How much stock should I issue to employees in general?  This is really a matter of philosophy, corporate culture, and market conditions.  We are all victims of our past experience.  The past experience of the Founders in other companies will tend to shape their approach to stock in the new venture.  For example, I have seen Founders who want a broad ownership of stock simply because in a past job they saw the negative impact of too large a concentration in the hands of a few people.

There are some metrics however.  For example, historically in many venture capital deals 12 to 18 percent of the stock is reserved for employee stock grants/options going forward.  The amount of stock issued to employees varies by industry.  Talk to others and check out current industry statistics, for example, the Massachusetts Software Council Annual Compensation Survey.  Most of the major accounting firms publish compensation surveys by industry; I often consult the Biotech Compensation Survey put out by PricewaterhouseCoopers.
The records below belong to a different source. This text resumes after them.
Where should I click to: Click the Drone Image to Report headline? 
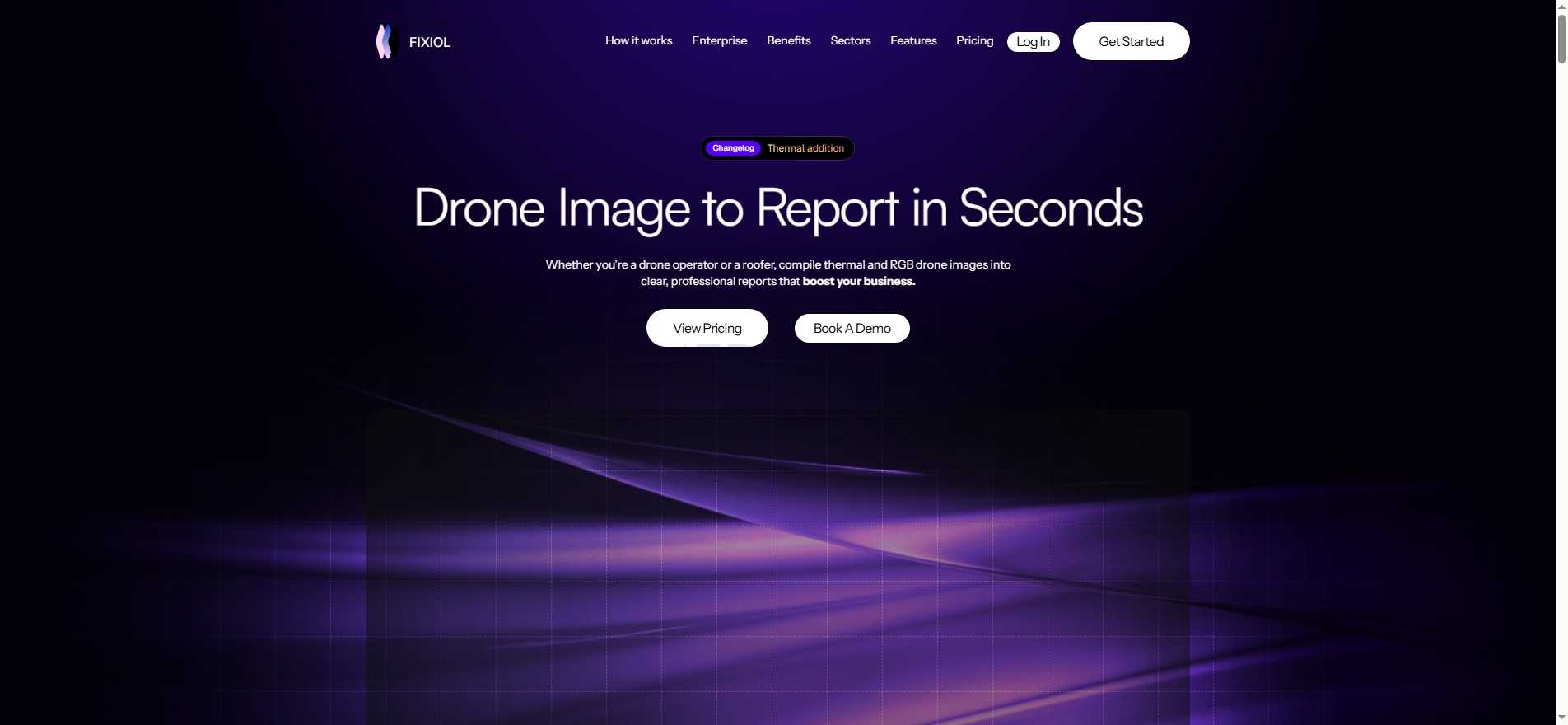click(x=777, y=208)
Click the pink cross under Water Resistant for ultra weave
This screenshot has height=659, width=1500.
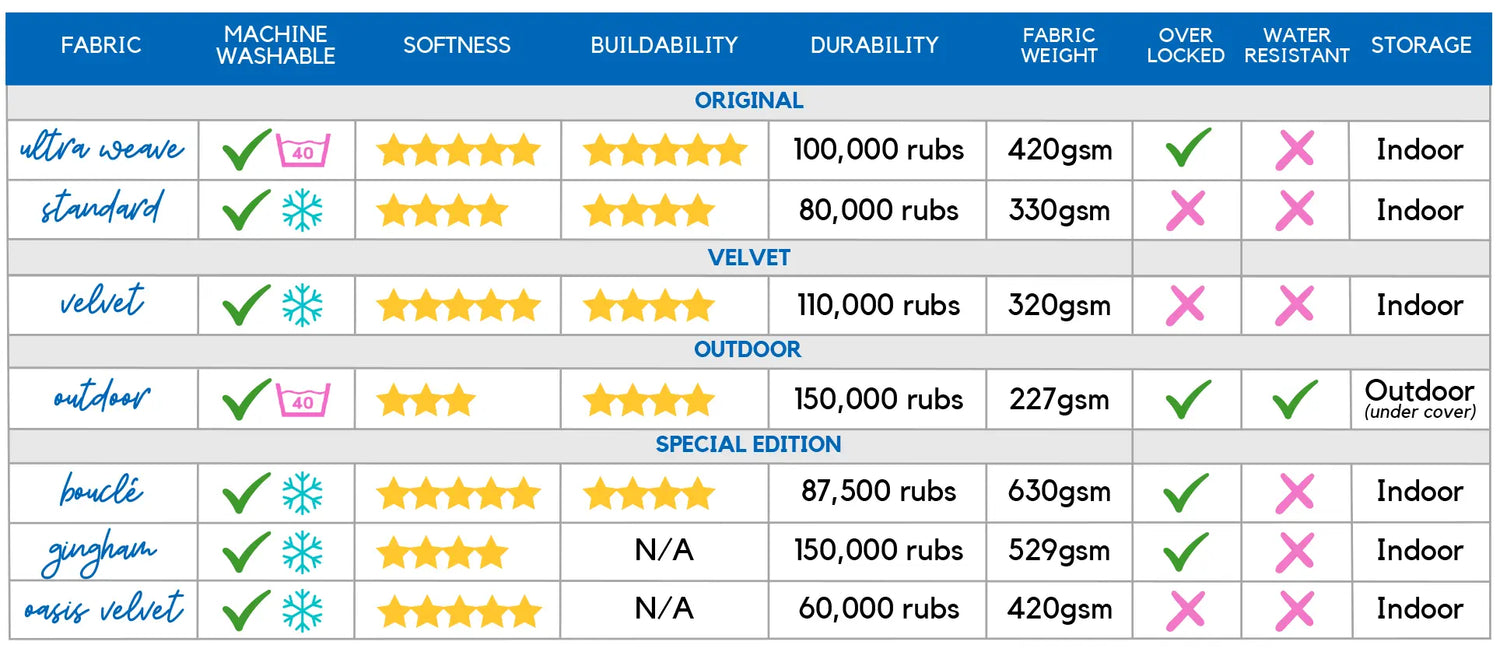1295,149
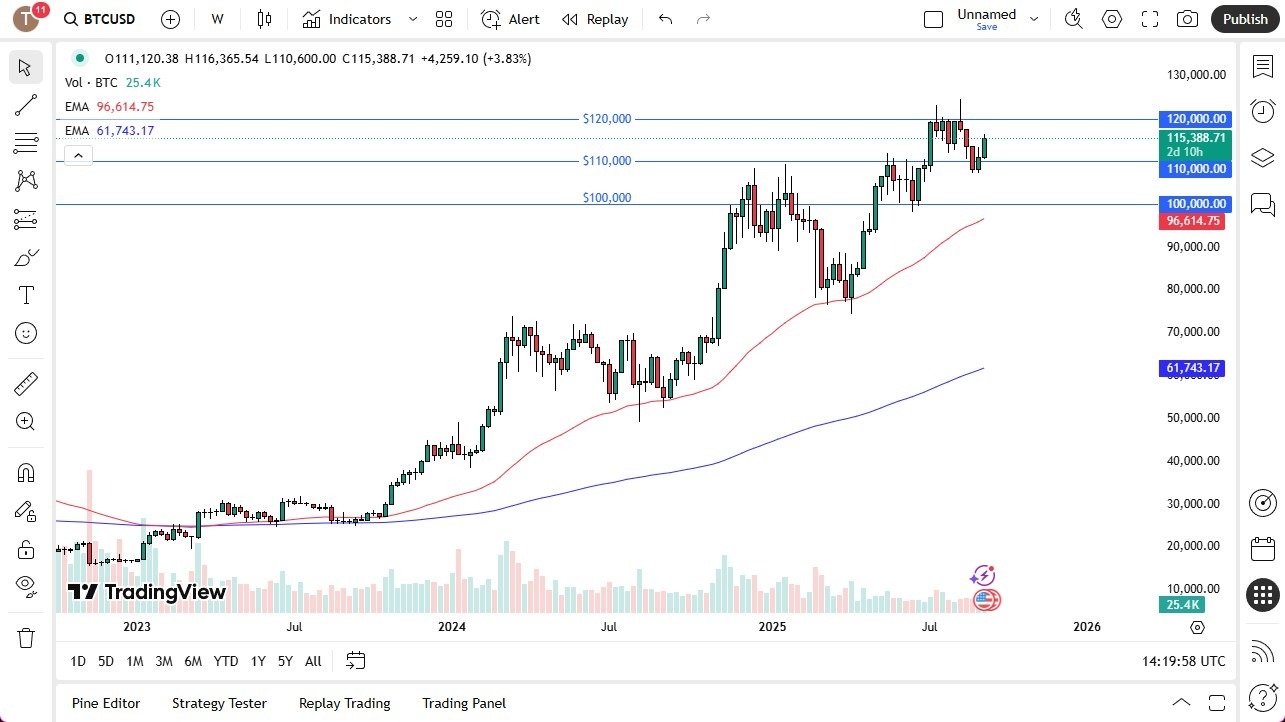Image resolution: width=1285 pixels, height=722 pixels.
Task: Remove drawings using the trash tool
Action: pos(26,637)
Finally, make sure you understand the technical aspects of stock before you make commitments.  Bill and Mitch wish they had. So "Take Stock" when using "Stock in Trade" for services.  In a future column, we will discuss approaches to setting specific stock allocations with employees.

DISCLAIMER: This column is designed to give the reader an overview of a topic and is not intended to constitute legal advice as to any particular fact situation. In addition, laws and their interpretations change over time and the contents of this column may not reflect these changes. The reader is advised to consult competent legal counsel as to his or her particular situation.